A federal jury in Northern District of Ohio convicted Michael J. Zacharias, a priest, of five counts of sex trafficking. The charges related to three victims, two of whom Zacharias trafficked when they were minors and as adults. The evidence presented to the jury detailed how Zacharias paid the victims to engage in sex acts with him using the victims’ fear of serious harm to compel their compliance.
Specifically, the jury heard evidence of how Zacharias first met the victims when they were young boys, and he was a Seminarian at St. Catherine’s Catholic Parish school in Toledo, Ohio, and how Zacharias began grooming the boys for commercial sex acts, using his position as a priest and teacher to ingratiate himself with the boys and their families as a trusted friend, mentor and spiritual counselor.
The defendant overcame the victims’ resistance to his eventual commercial sex overtures by gradually sexualizing conversations and conduct with them. At the same time, the victims were developing serious opiate addictions, using pain medication and, later, heroin. Zacharias waited to propose commercial sex until he knew the victims were so heavily involved in drug abuse that it was impacting their daily lives, physical and mental well-being and ability to maintain a stable school or work life.
The victims’ testimony explained how, in varying degrees, they submitted to Zacharias’ commercial sex solicitations because they feared the psychological harm of losing Zacharias as a father figure and friend, losing their connection to the Church and God, and suffering the painful symptoms of opioid withdrawal that could be alleviated with the money provided by Zacharias to purchase drugs. One victim in particular – the older brother of another victim – also explained how he feared Zacharias would sexually abuse his minor brother and others if he did not continue to comply with the defendant’s commercial sex solicitations.
“This defendant betrayed the victims in the most inhumane way,” said Assistant Attorney General Kristen Clarke of the Justice Department’s Civil Rights Division. “He robbed them of their childhood, their dignity and their faith. He inflicted cruel psychological harm, preying on their fears and forcing them to choose between submitting to commercial sex acts, or incurring the pain of losing a father figure or counselor, suffering withdrawal sickness, and risking sexual abuse of a loved one. The Justice Department will vigorously prosecute human trafficking crimes to hold offenders like Michael Zacharias accountable and bring justice to their victims.”

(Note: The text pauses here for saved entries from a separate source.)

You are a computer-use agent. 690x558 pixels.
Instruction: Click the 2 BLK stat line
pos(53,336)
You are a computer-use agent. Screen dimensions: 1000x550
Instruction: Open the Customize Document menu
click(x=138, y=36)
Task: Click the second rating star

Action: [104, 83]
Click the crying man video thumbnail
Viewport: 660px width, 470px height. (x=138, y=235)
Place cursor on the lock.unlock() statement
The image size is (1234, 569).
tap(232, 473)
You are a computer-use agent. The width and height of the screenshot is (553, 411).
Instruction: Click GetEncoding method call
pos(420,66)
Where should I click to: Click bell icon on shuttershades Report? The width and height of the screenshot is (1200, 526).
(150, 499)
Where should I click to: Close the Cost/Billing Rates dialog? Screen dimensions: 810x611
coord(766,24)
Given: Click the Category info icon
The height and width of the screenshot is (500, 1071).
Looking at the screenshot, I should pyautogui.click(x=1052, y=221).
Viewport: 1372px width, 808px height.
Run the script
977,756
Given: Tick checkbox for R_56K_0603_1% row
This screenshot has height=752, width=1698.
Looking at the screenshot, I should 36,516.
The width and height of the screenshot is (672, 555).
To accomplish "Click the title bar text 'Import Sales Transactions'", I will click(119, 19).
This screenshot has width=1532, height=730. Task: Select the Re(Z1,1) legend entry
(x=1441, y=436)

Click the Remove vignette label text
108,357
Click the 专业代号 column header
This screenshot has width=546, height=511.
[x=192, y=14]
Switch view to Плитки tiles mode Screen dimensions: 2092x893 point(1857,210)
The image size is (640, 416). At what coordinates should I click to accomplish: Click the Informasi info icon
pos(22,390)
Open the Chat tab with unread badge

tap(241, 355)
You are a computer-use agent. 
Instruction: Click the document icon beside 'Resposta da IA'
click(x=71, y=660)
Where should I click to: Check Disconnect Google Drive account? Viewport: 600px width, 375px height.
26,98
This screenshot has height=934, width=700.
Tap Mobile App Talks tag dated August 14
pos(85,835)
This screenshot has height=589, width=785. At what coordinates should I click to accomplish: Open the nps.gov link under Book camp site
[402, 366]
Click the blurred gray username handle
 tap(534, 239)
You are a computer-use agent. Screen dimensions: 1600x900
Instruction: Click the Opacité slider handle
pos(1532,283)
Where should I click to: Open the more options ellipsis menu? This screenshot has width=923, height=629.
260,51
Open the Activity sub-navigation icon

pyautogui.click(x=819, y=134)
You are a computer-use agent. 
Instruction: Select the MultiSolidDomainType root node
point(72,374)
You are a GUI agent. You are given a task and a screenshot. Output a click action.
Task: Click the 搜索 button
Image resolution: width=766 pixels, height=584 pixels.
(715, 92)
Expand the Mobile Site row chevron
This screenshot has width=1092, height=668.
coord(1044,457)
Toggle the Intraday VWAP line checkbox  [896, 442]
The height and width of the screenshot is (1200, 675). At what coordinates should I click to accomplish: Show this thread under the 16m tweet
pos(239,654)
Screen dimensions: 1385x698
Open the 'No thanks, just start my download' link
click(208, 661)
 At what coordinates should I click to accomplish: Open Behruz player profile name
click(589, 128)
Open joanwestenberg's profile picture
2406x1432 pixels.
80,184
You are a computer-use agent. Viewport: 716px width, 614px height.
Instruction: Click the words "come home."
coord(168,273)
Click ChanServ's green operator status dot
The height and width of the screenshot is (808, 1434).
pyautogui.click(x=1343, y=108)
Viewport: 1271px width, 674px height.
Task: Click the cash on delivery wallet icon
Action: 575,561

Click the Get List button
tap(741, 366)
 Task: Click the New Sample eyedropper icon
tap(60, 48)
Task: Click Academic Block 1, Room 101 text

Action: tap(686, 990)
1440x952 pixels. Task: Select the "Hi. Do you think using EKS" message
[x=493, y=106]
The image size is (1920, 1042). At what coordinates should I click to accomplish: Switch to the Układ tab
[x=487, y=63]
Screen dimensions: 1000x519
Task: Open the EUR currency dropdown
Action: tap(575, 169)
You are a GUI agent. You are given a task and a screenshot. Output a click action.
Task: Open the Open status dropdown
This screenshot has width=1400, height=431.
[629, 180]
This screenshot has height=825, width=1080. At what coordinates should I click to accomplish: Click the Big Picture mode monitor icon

“This verdict sends a clear message to those who prey upon children by using positions of trust to further their crimes,” said First Assistant U.S. Attorney Michelle M. Baeppler for the Northern District of Ohio. “Our office will continue to protect our children by aggressively prosecuting child predators who engage in sex trafficking.”
“The defendant not only abused his victims, but also betrayed the trust placed in him by the congregation and those who dutifully serve parishes across the country,” said Special Agent in Charge Gregory Nelsen of the FBI Cleveland Field Office. “The FBI is committed to finding and investigating child predators, so no other people become victim to deceitful and abhorrent behavior.”
Sentencing has not yet been scheduled. Zacharias faces a fifteen-year mandatory minimum and lifetime maximum sentence. Restitution in this case is mandatory under the law.
Assistant Attorney General Clarke and First Assistant U.S. Attorney Baeppler made the announcement.
The Lima and Toledo Resident Agencies of the FBI Cleveland Field Office investigated the case.
Assistant U.S. Attorney Tracey Tangeman for the Northern District of Ohio and Trial Attorney Lindsey Roberson of the Civil Rights Division’s Human Trafficking Prosecution Unit are prosecuting the case.